[llvm-bugs] [Bug 34840] New: Customized return-value calling conventions for private functions could make better choices
via llvm-bugs
llvm-bugs at lists.llvm.org
Wed Oct 4 22:40:49 PDT 2017
https://bugs.llvm.org/show_bug.cgi?id=34840
Bug ID: 34840
Summary: Customized return-value calling conventions for
private functions could make better choices
Product: new-bugs
Version: trunk
Hardware: PC
OS: Linux
Status: NEW
Keywords: performance
Severity: enhancement
Priority: P
Component: new bugs
Assignee: unassignedbugs at nondot.org
Reporter: peter at cordes.ca
CC: llvm-bugs at lists.llvm.org
In the x86-64 SysV ABI, small aggregate return values are packed into rax and
rdx with multiple members per register, but a single member won't split across
register boundaries. So pair<int,int> packs into RAX, but pair<long,int> uses
rdx and rax separately. This somehow confuses clang's custom-return-value
optimization for private functions.
// https://godbolt.org/g/WCQMbf
#include <utility>
using mypair1 = std::pair<int, int>; // long, int makes better code
static __attribute((noinline))
mypair1 getpair1() { return {11, 22};}
movabsq $94489280523, %rax # imm = 0x160000000B
retq # Still returns both values
int dst;
void caller1() {
dst = getpair1().second;
}
pushq %rax
callq getpair1()
shrq $32, %rax # extra instruction because we didn't
optimize the calling convention
movl %eax, dst(%rip)
popq %rax
retq
But with std::pair<long, int> we get non-ABI-compliant private functions (still
with the standard name, though? Maybe better to rename them to give
compile-time errors if people have inline asm that calls them? That's
horrible, but there have been stackoverflow questions...). Anyway, with
pair<long,int>
getpair2():
movl $22, %eax # This would go in edx in a non-private version
retq
caller2:
...
callq getpair1()
movl %eax, dst(%rip)
...
So changing the type of the member we're *not* using from int to long allows it
to optimize away, and return .second in eax. If bending the return-value type
/ convention is allowed at all, we should definitely be doing it to optimize
the <int, int> and <int, bool> case.
In most cases, returning separate members in separate registers is going to be
a win, unless we're about to store the whole struct to memory. (Even then, if
it saves insns overall in callee + caller it might be better to do separate MOV
stores instead of ALU packing into a single reg.) Up to 4 registers might be a
reasonable threshold, for callers that use most of the members of a returned
object.
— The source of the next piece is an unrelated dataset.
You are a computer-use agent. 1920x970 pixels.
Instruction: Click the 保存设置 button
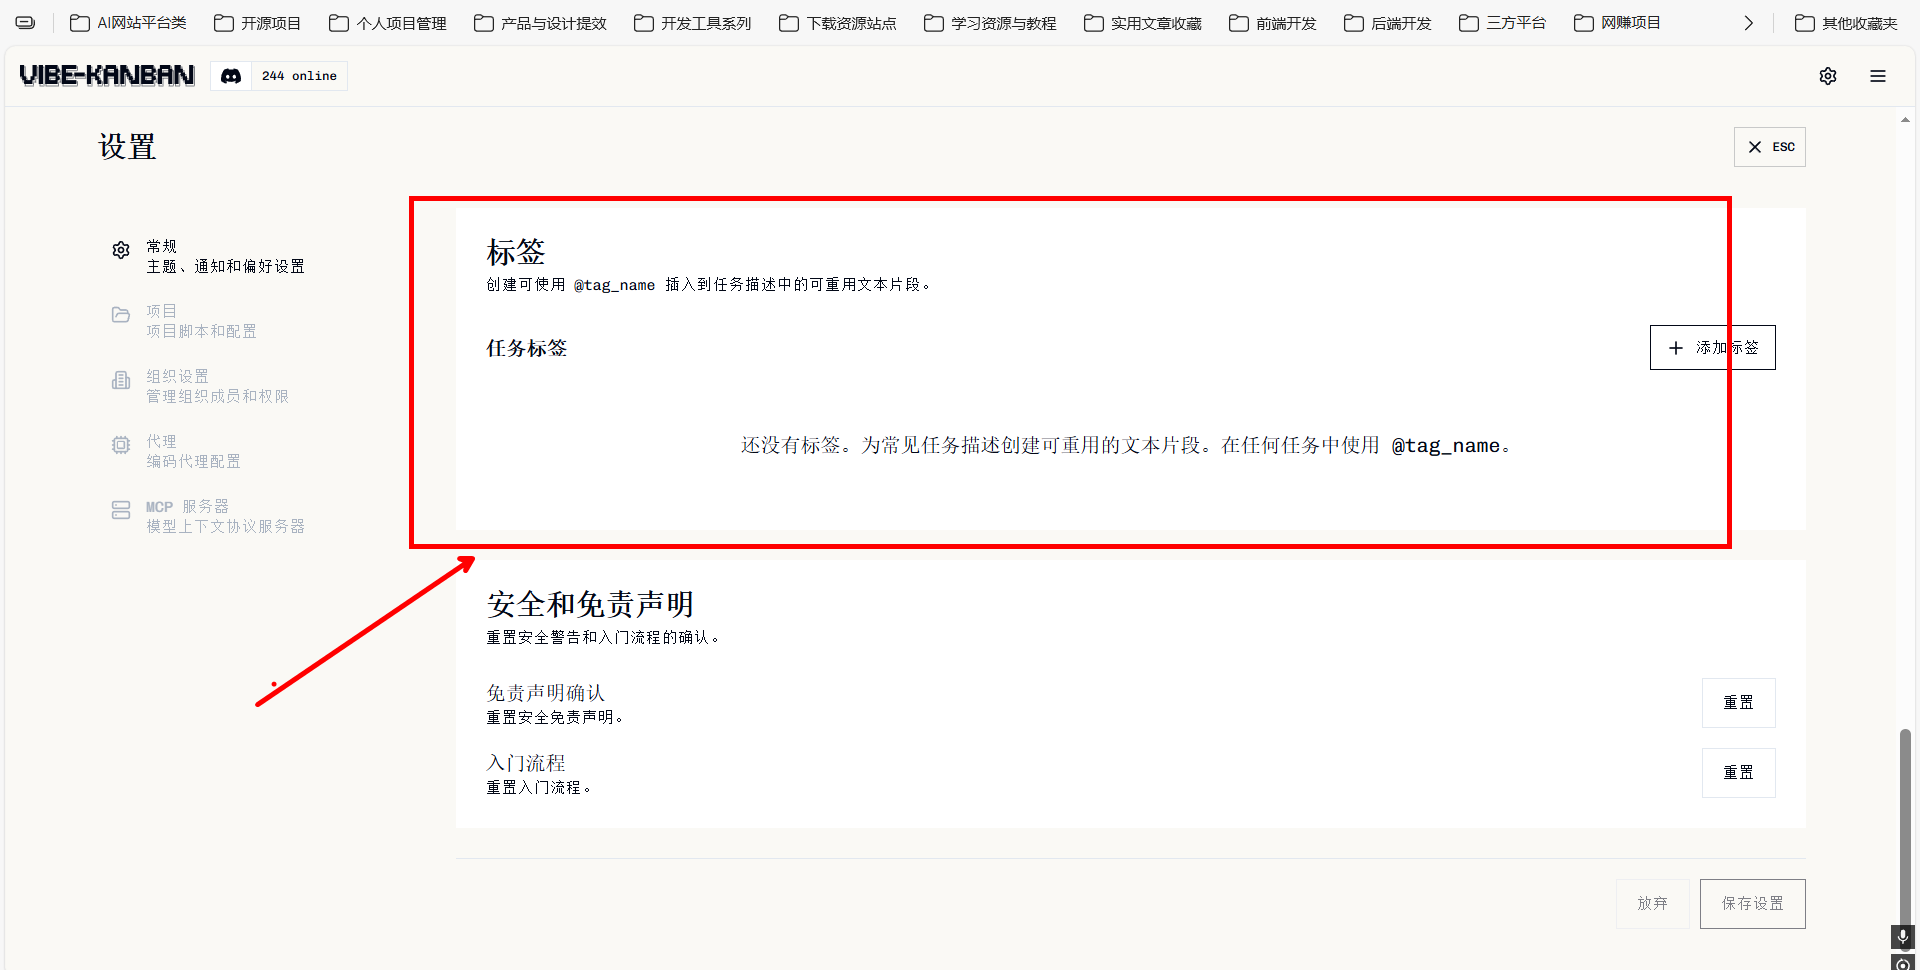coord(1752,904)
If all the callers actually want the object stored in memory and don't
read it directly right away / at all, passing a hidden pointer is good.
Anyway, consider std::optional<int>. The current libc++ implementation ends up
returning like pair<int, bool>, so testing the boolean part with a TEST
instruction takes a 64-bit constant. (And clang doesn't think of using bt
$32, %rax, but that doesn't macro-fuse with jcc like test %dl,%dl will, and
it's bigger.) (See bug 34839 for an example, or change the #if 0 in the
godbolt link above.)
Returning the boolean in %dl instead of packed in with the T value member in
%rax would be better, and usually easier for the callee. We get this with
optional<long>. Hopefully LTO and static functions can do this whenever
possible.
related: libstdc++ has an optional<> that's not trivially copyable, so
optimizing the return value passing for that case would be even more valuable.
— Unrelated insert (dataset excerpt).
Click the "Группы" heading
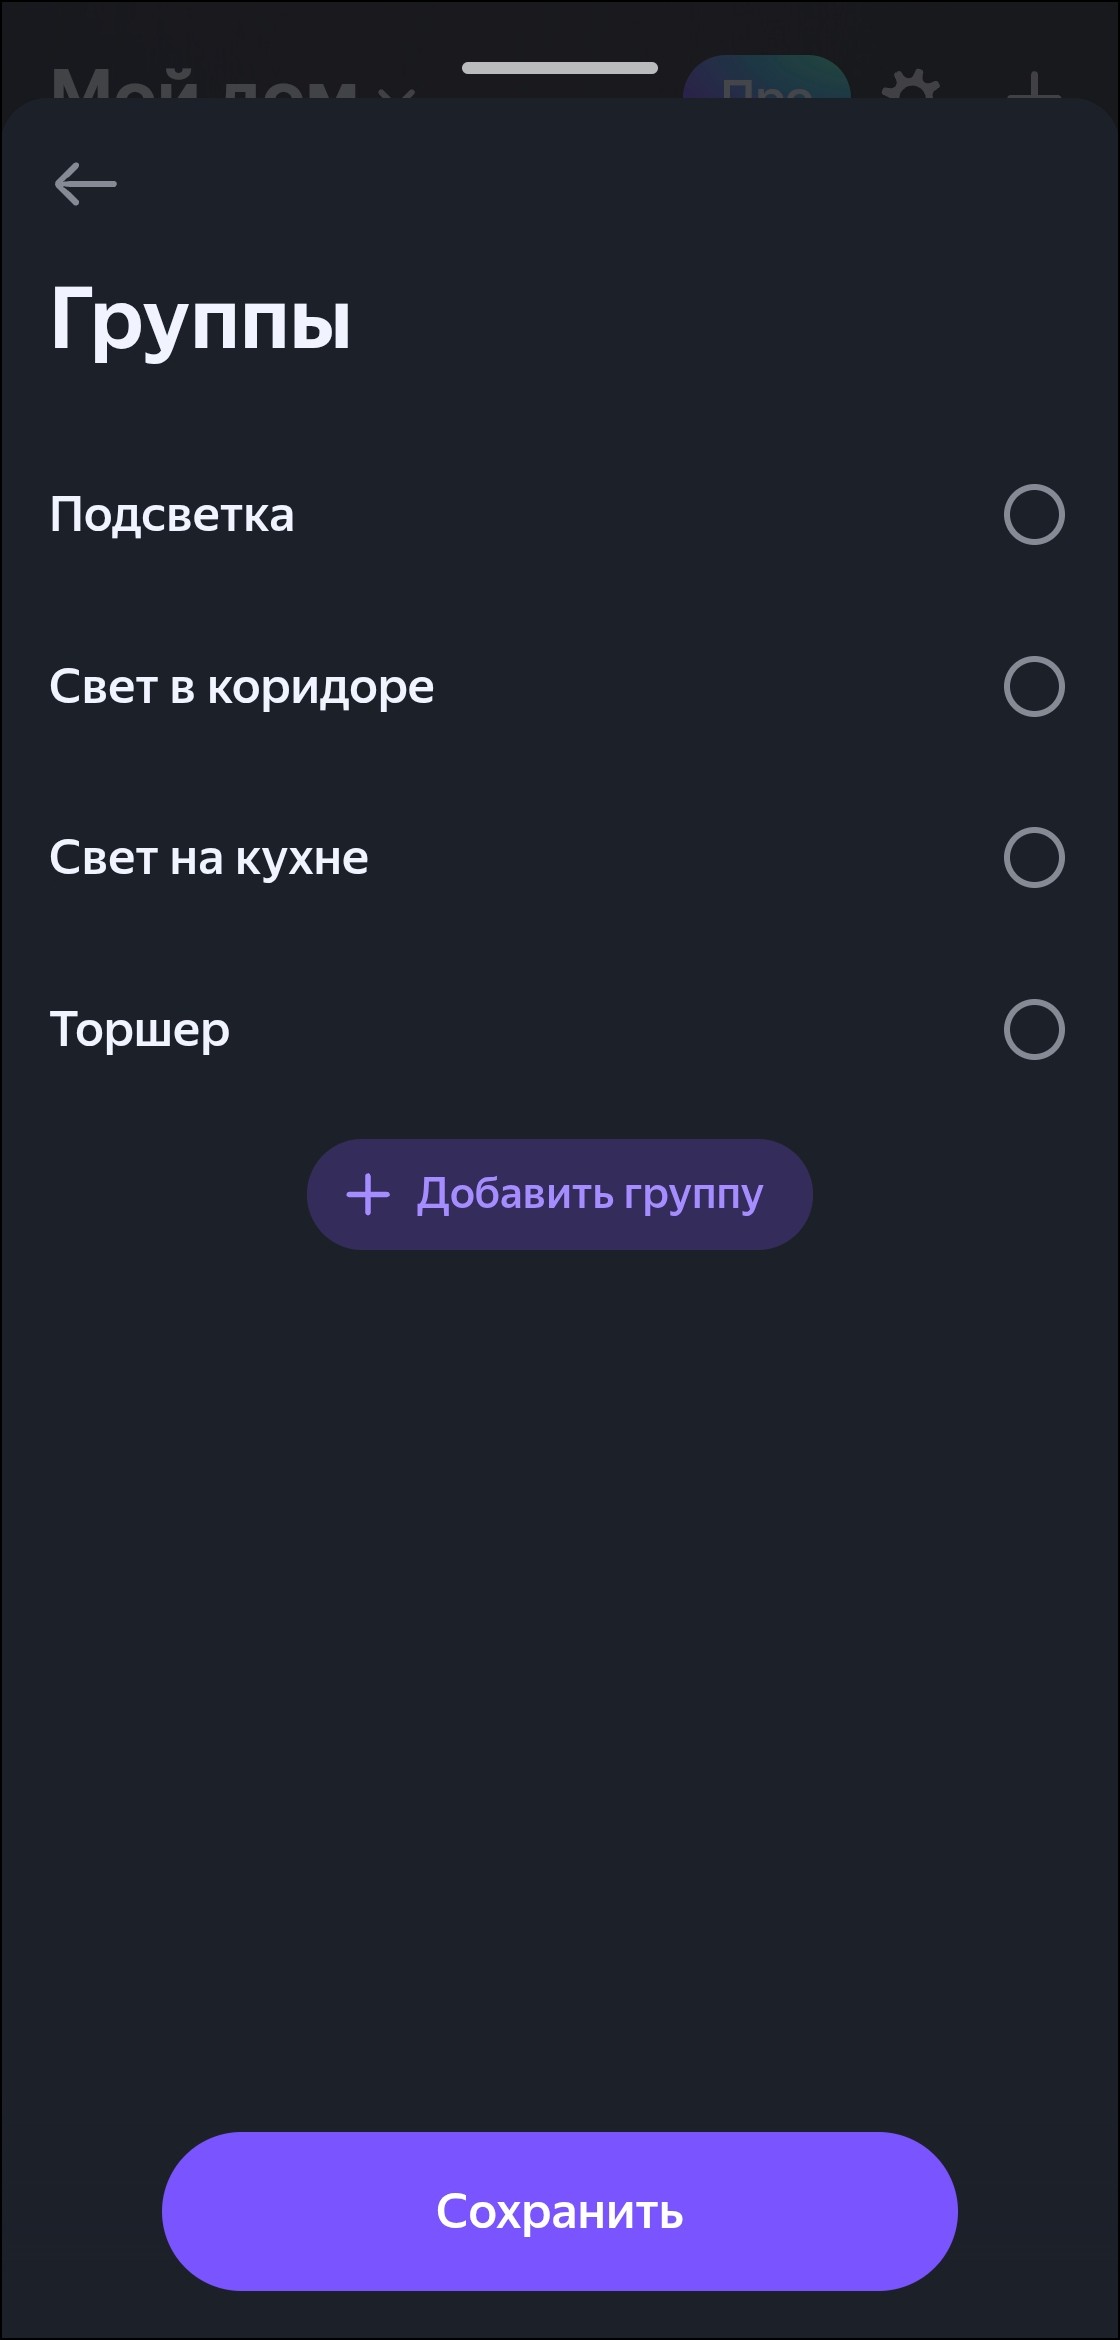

(With LTO or for private functions, optimize away the hidden pointer and
stores/reloads, as suggested by https://stackoverflow.com/a/46549978/224132).
-------
To get better code for non-private calls where we can't bend the SysV ABI, it
might be better to have std::optional<T> store the bool first, like
pair<bool,int>. (On balance, I think this is *not* a good idea; see downsides
below.)
You can't access the value of an optional<T> without checking the boolean
(unless bug 34839 is fixed and constant-propagation for aggregate return values
lets it optimize away). So putting the boolean in an easy-to-access place
would help some cases.
For 32-bit T, <bool, int> would allow test %al,%al / shr $32, %rax. (Or rorx
$32, %rax, %rcx). The callee can create it cheaply after generating the value
in eax with shl $32, %rax / mov $1, %al (or setcc %al without any extra
zero-extension). On CPUs with partial-reg stalls
(tune=generic/nehalem/whatever): OR $1,%rax is still only 4 bytes with an imm8.
(Although bts $32, %rax is also cheap for returning the current optional<int>
with a variable value and a constant has_value.)
For 64-bit T, the bool goes in %al and T goes in %rdx in the x86-64 SysV ABI.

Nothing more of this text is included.